Una segunda oleada de reportajes han ignorado totalmente los grandes agujeros metodológicos que existen en el informe de Imperva y están reciclando sus estadísticas más que dudosas sin ningún tipo de crítica. ¿Por qué dudosos? Porque a pesar de las protestas de la comunidad antivirus y de VirusTotal, el estudio publicado por Imperva y el Instituto Israelí de Tecnología se basa en el mito de que los datos que reporta VirusTotal son tomados como hechos contundentes que prueban si un producto antivirus es capaz de detectar o no un ejemplar de amenaza informática o de malware, tal y como lo llamamos en la jerga del sector.
Sumario ejecutivo
El estudio de Imperva es frustrante no solo para la comunidad de investigadores del sector de antivirus sino para cualquiera que se tome muy en serio el llevar a cabo análisis precisos de evaluación de los productos de seguridad. VirusTotal es un gran servicio, pero su objetivo principal es dar una idea al usuario de si el fichero que está enviando al sistema pudiera ser o no malicioso. Simplemente, no está diseñado para evaluar la habilidad de uno o más productos de seguridad para detectar dicho ejemplar de malware.
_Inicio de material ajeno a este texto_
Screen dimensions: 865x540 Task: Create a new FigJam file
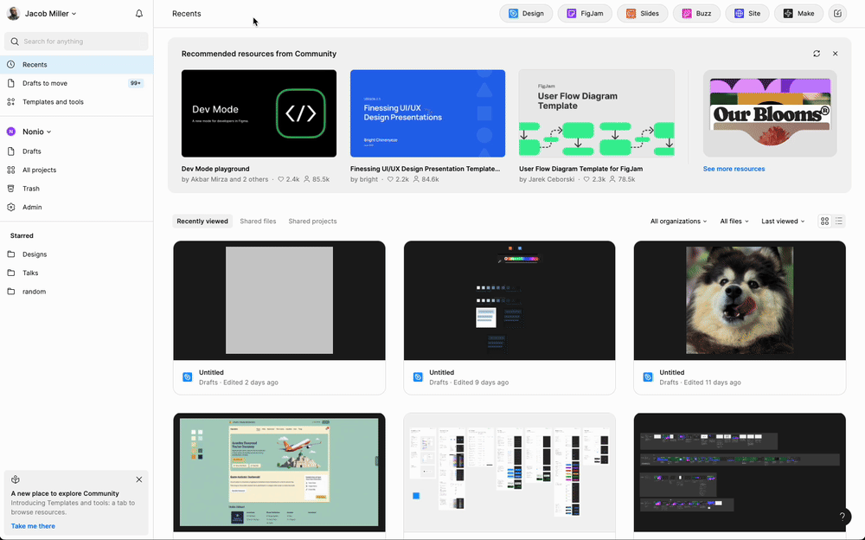point(586,14)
Es más, el sistema te dice qué productos son capaces de detectar la amenaza utilizando los módulos particulares de programación y configuración que está utilizando VirusTotal (para más detalles, ver la sección cronológica debajo correspondiente al 28 de noviembre).
Utilizar estos datos en el contexto de evaluar la capacidad de detección de una solución antivirus es como evaluar la musicalidad de una banda de rock escuchando solo los coros vocales que hace el batería. Algunos baterías cantan muy bien, pero aportan mucho más a la banda que el simple doo-wop que pueden cantar o corear en segundo plano. Incluso el antivirus comercial más simple o básico hace mucho más que simplemente comparar archivos con el fichero de firmas estático que contiene porciones del código malicioso encontrado y analizado, lo que permite su identificación (algunas suites de seguridad incluyen, además, otras capas de seguridad que reducen las oportunidades que tiene una amenaza informática de infectar un sistema. Y digo reduce, no que provea una protección absoluta al 100% contra cualquier tipo de amenaza).
El informe de Imperva llega a esta conclusión basándose en estadísticas falsas, y han intentado decirnos que su queja (que menos del 5% de las nuevas amenazas informáticas son detectadas por los antivirus) está confirmado por un informe de AV-Test (entidad certificadora de soluciones antivirus independiente con una gran trayectoria de objetividad y rigor). Dado que el informe al que hace referencia no está presente en ningún sitio, interpretamos que el pantallazo incluido en el artículo del blog de Imperva parece mostrar la media de detección de la industria de la seguridad en tres escenarios:
- Ataques 0-day: de media = 87% (n=102)
- Amenazas descubiertas en los últimos 2 o 3 meses: de media = 98% (n=272.799)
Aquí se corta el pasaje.